From vcaron at bearstech.com  Fri Aug 19 15:02:24 2016
From: vcaron at bearstech.com (Vincent Caron)
Date: Fri, 19 Aug 2016 17:02:24 +0200
Subject: e2find: new ext2/3/4 tool for fast directory entry iterations
Message-ID: <c426f837-b21f-d96f-aec4-d232ae169f2b@bearstech.com>

Hello ext users,

  in a recurrent need to be able to traverse large filesystems (10-350M
inodes) backed by spindle-based RAID arrays, I tried several solutions
(like intercepting readdir and sorting by inode, playing with cache
hints, and such), to no avail.

  Since I'm mostly facing ext3 and ext4 filesystems, I wrote a tool
based on libe2fs which replaces the 'find /' part by directly going to
the ext data structures. It has been working great for me for several
months, and I've published it at https://github.com/bearstech/e2find

  There's a data safety issue I'm not quite sure. I'm using libe2fs to
open read-only blockdevices which are mounted and actively written to.
It's obviously unsafe (not from the data-loss p.o.v., but from the
coherent-retrieved-data p.o.v.), but I've never encountered a situation
where e2find would spit incoherent information : all retrieved filenames
exist as seen from the VFS, except those deleted between the enumeration
and resolution phases of e2sync. Since I'm in userland and not locking
any on-disk data structure I'm reading, I wonder what kind of suprises I
should expect in the retrieved data.



From bothie at gmx.de  Sun Aug 21 11:31:12 2016
From: bothie at gmx.de (Bodo Thiesen)
Date: Sun, 21 Aug 2016 13:31:12 +0200
Subject: e2find: new ext2/3/4 tool for fast directory entry iterations
In-Reply-To: <c426f837-b21f-d96f-aec4-d232ae169f2b@bearstech.com>
References: <c426f837-b21f-d96f-aec4-d232ae169f2b@bearstech.com>
Message-ID: <20160821133112.3781364d@phenom>

* Vincent Caron <vcaron at bearstech.com> hat geschrieben:

> Since I'm in userland and not locking
> any on-disk data structure I'm reading, I wonder what kind of suprises I
> should expect in the retrieved data.

Exactly that kind of surprises, you're expecting anyways: Old data
where committed data exist that has not been written to it's
target location yet or data, that has been overwritten in mean time. Since
there is almost no restriction on the "wrong" data (could be mp3, could be
part of a ext2 image file looking exactly like the data you're expecting
to see - no way to know for sure) you can see *anything*.

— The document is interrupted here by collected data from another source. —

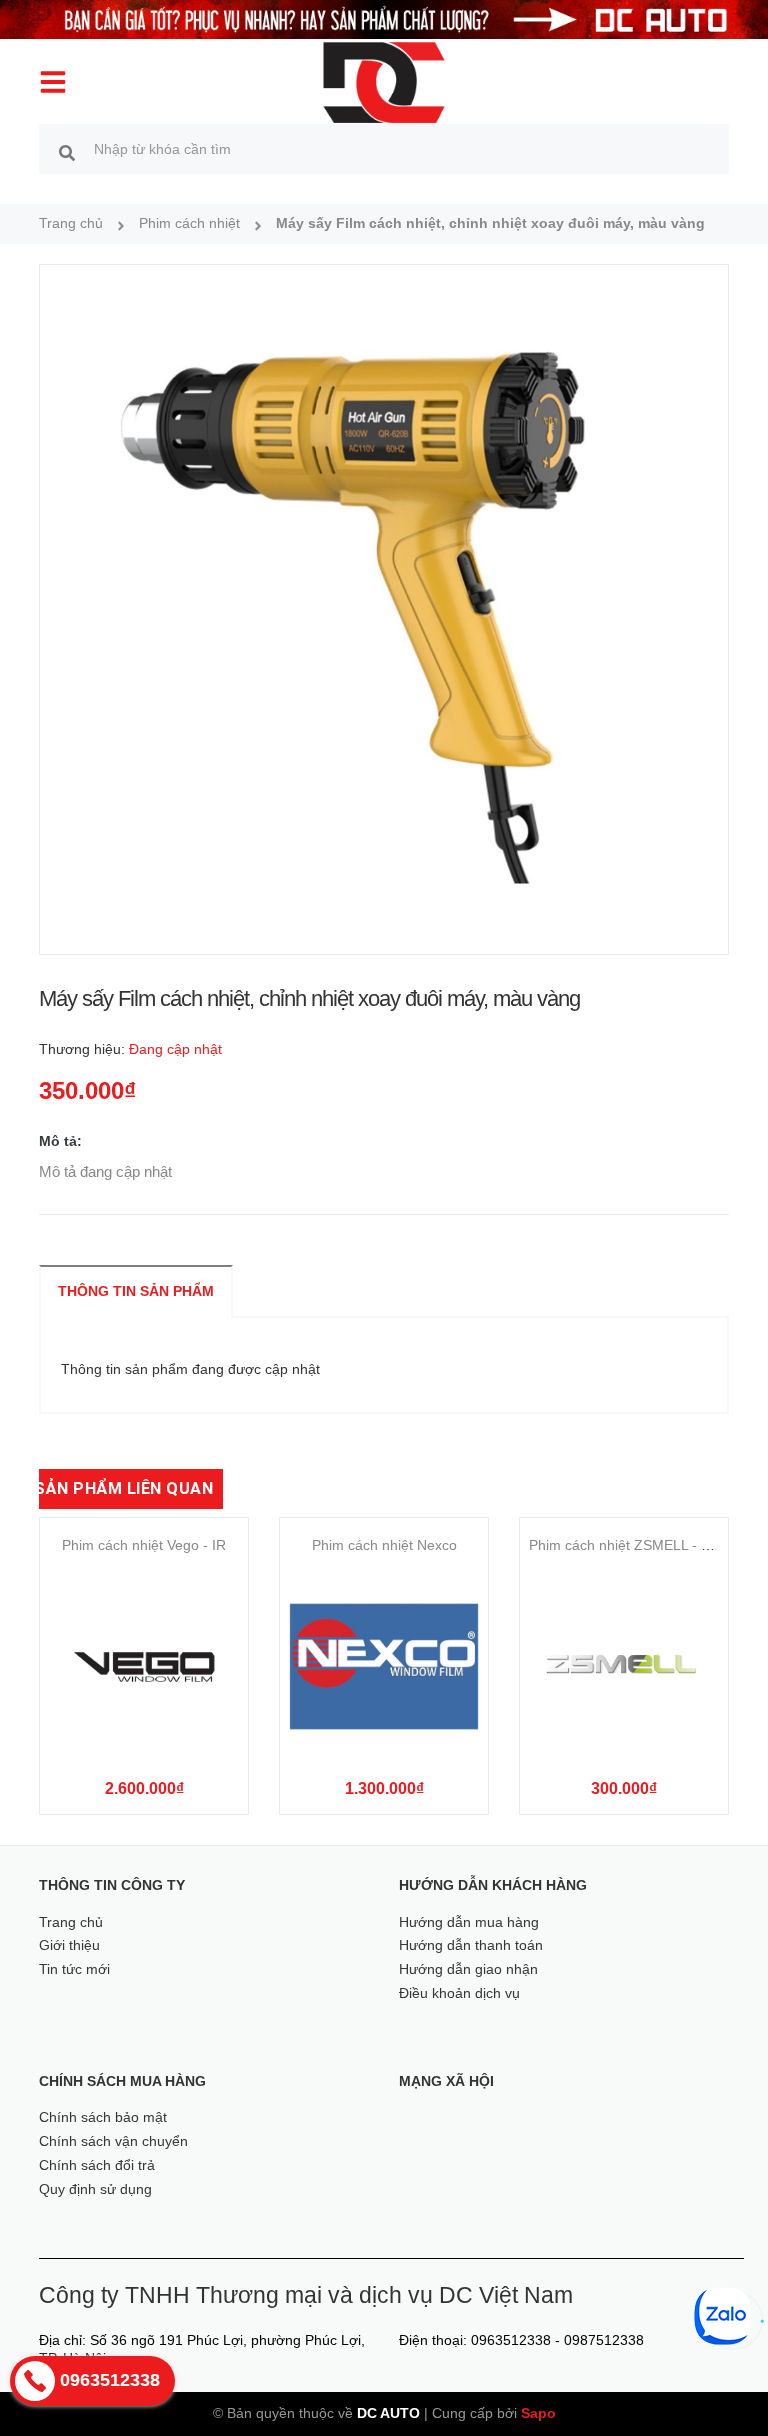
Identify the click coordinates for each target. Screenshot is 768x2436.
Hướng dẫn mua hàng (469, 1922)
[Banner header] (384, 18)
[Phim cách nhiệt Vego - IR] (144, 1666)
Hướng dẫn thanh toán (471, 1945)
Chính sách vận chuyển (113, 2141)
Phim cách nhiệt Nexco (384, 1545)
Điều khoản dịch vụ (459, 1993)
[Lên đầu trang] (725, 2386)
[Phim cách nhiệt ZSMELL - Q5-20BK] (624, 1666)
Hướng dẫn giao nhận (468, 1969)
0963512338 (511, 2340)
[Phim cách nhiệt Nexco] (384, 1666)
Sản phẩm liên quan (123, 1488)
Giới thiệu (69, 1945)
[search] (67, 152)
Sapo (538, 2413)
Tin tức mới (74, 1969)
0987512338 (604, 2340)
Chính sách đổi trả (97, 2165)
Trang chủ (71, 1922)
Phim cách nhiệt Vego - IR (144, 1545)
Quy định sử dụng (95, 2189)
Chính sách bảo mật (103, 2117)
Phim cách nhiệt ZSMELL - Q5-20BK (644, 1545)
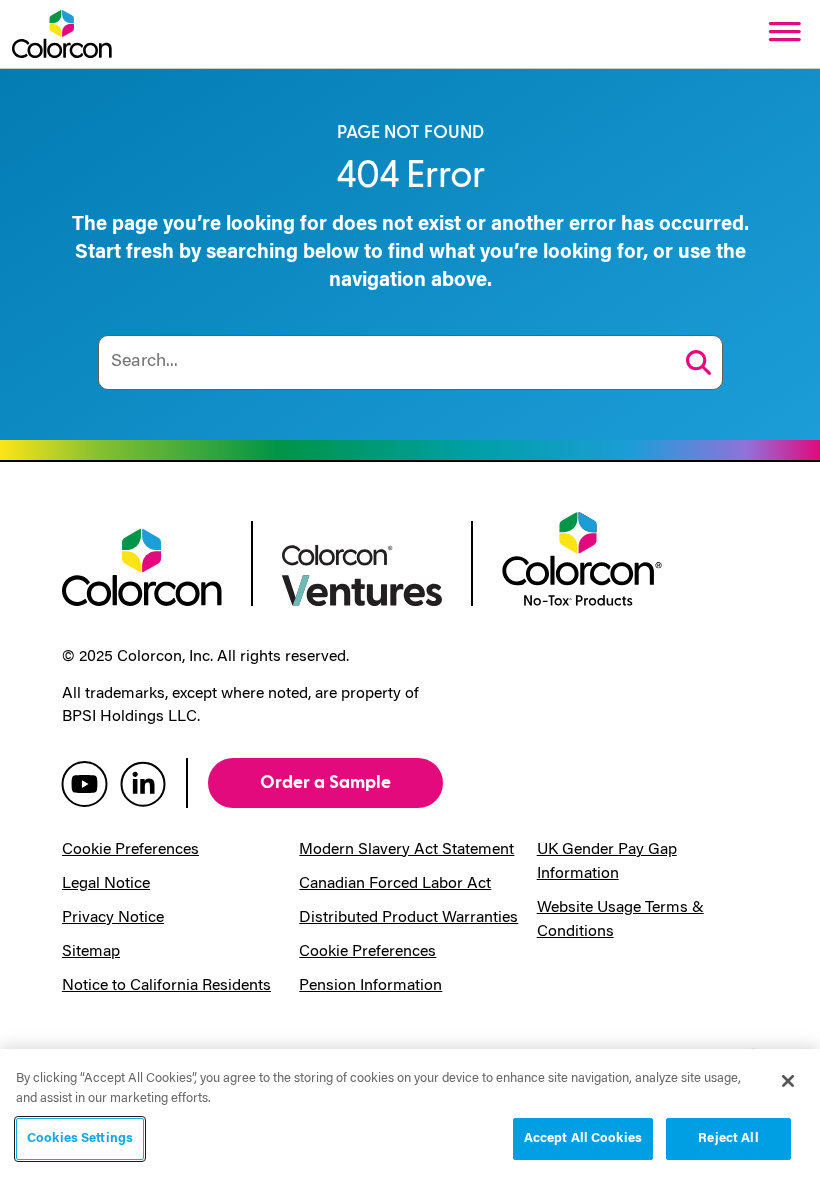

For an ext2 fs with journal, you could try interpreting the journal and
fixup your cache to bring it up to date like this:

1. Get a copy of the journal
2. Read the blocks you're interested in (i.e. do the normal traversing
   step).
	-> from time to time, get a new copy of the journal, check what
	changed, process the changes. This also means, you need to keep
	some meta data about when and where you got your data from, so you
	can actually fixup stuff. Remember: While traversing, you can read
	any kind of trash.
3. Upon completion of 2. get a final copy of the journal to bring
   your cache up-to-date.

The funny thing about this aproach: By repeating step 3 you could keep
your cache up to date without any need of retraversing the file system at
any time again as long as your check interval is short enough so you don't
miss any journal updates.

I leave the details to you're implementation skills, since I don't know
what your strategies in e2find are.

Regards, Bodo



From vcaron at bearstech.com  Tue Aug 23 09:14:46 2016
From: vcaron at bearstech.com (Vincent Caron)
Date: Tue, 23 Aug 2016 11:14:46 +0200
Subject: e2find: new ext2/3/4 tool for fast directory entry iterations
In-Reply-To: <20160821133112.3781364d@phenom>
References: <c426f837-b21f-d96f-aec4-d232ae169f2b@bearstech.com>
	<20160821133112.3781364d@phenom>
Message-ID: <37f001f2-81a6-2ce7-336a-bb7afa0a8824@bearstech.com>

Hello,

  thanks for your feedback !

On 21/08/16 13:31, Bodo Thiesen wrote:
> For an ext2 fs with journal, you could try interpreting the journal and
> fixup your cache to bring it up to date like this:
> 
> 1. Get a copy of the journal
> 2. Read the blocks you're interested in (i.e. do the normal traversing
>    step).
> 	-> from time to time, get a new copy of the journal, check what
> 	changed, process the changes. This also means, you need to keep
> 	some meta data about when and where you got your data from, so you
> 	can actually fixup stuff. Remember: While traversing, you can read
> 	any kind of trash.
> 3. Upon completion of 2. get a final copy of the journal to bring
>    your cache up-to-date.

  I see. However libe2fs has some support to create journals but does
not seem to have an API to read and interpret the journal inode data,
that would be much more complex to implement for me.


> I leave the details to you're implementation skills, since I don't know
> what your strategies in e2find are.

  e2find does not track any file<->block relationship, which I guess is
needed in my case to map back journal data to files, and I would meed
more I/O and way more memory to implement this. I feel I'm going to give
up on the journal idea and add a clear warning of this limitation of
e2find in its documentation ...